**ЗАДАНИЕ:**
Продолжите приведённый ниже текст о презумпции добросовестности в праве. Начните сразу после его последнего предложения.

**ТЕКСТ ДЛЯ ЧТЕНИЯ:**
******************************

Нельзя сказать, что характер взаимосвязи принципа и презумпции в праве в должной мере отражен в литературе и в достаточной степени изучен. Представляется, что для подкрепления установленного принципа законодатель идет по пути его дублирования применительно к определенным сферам правоотношений (в данном случае - к сфере защиты гражданских прав), но уже используя иной прием законодательной техники - презумпцию. В.С. Ем пишет: "Оценка законности действий по осуществлению гражданских прав и исполнению обязанностей через призму нравственности не исключает самостоятельности принципа презумпции разумности и добросовестности субъектов при осуществлении ими субъективных прав и исполнении обязанностей"*(14). В данном случае речь идет, как видим, о принципе презумпции добросовестности.
Выясним, что же представляет собой презумпция добросовестности, предварительно определив характерные черты презумпции.
Определение понятия презумпции. По мнению Д.И. Мейера, "признание факта существующим по вероятности, что он существует, называется предположением (презумпцией)"*(15).
Некоторые исследователи (например, А.П. Сергеева) наиболее распространенным считают определение презумпции, предложенное В.П. Воложаниным: "Под юридическим предположением в... праве понимается предположение о существовании или не существовании какого-либо факта, освобождающее сторону от его доказывания, при доказанности других фактов, поскольку между ними (то есть фактом, не нуждающимся в доказывании, и фактами, уже доказанными) существует причинная связь, проверенная и подтвержденная практикой"*(16).

******************************

**ДАННЫЕ:**
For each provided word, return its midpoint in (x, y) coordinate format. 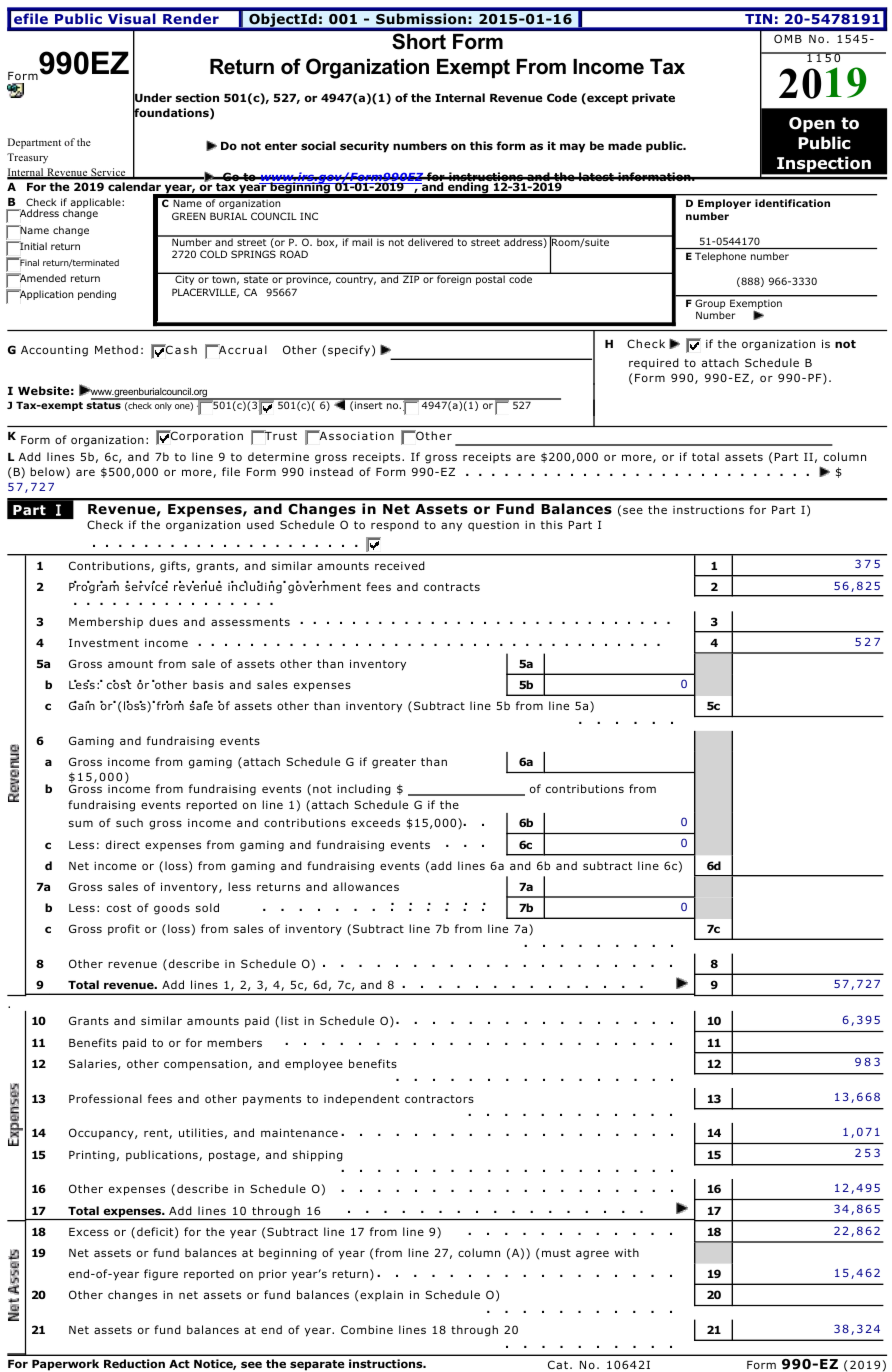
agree (592, 1255)
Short (419, 41)
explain (381, 1295)
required (654, 363)
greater (394, 763)
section (197, 97)
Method (116, 349)
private (653, 99)
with (627, 1252)
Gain (82, 705)
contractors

******************************

**ОТВЕТ:**
Очевидно, что степень вероятности предположения, его близость к истине зависит от характера связи между предполагаемым и доказанными фактами. Если утверждения основаны на неполном ряде косвенных доказательств, они останутся лишь гипотезами. Кстати, в отношении использования терминов "презумпция" или "предположение" следует, на наш взгляд, согласиться с одним из ведущих исследователей данной сферы профессором В.А. Ойгензихтом, с точки зрения которого, предположение - это родовая категория, из которой необходимо выделить определенный вид - правовое предположение. Последнее, собственно, и является презумпцией.
Как видим, категория презумпции связана, в первую очередь, с вероятностью и, в известном смысле, с неопределенностью. В то же время вероятность здесь - это такая возможность, которая близка по своей сути к переходу в действительность. Презумпция как таковая не нуждается в доказывании, так как уже доказана ее вероятность.
Классификация презумпций. Для того чтобы более подробно охарактеризовать в дальнейшем презумпцию добросовестности, рассмотрим существующие классификации презумпций. Выделяют фактические (лишенные юридического значения) и законные (т.е. установленные в законе - нормативно-правовом акте, обладающем высшей юридической силой), опровержимые и неопровержимые презумпции.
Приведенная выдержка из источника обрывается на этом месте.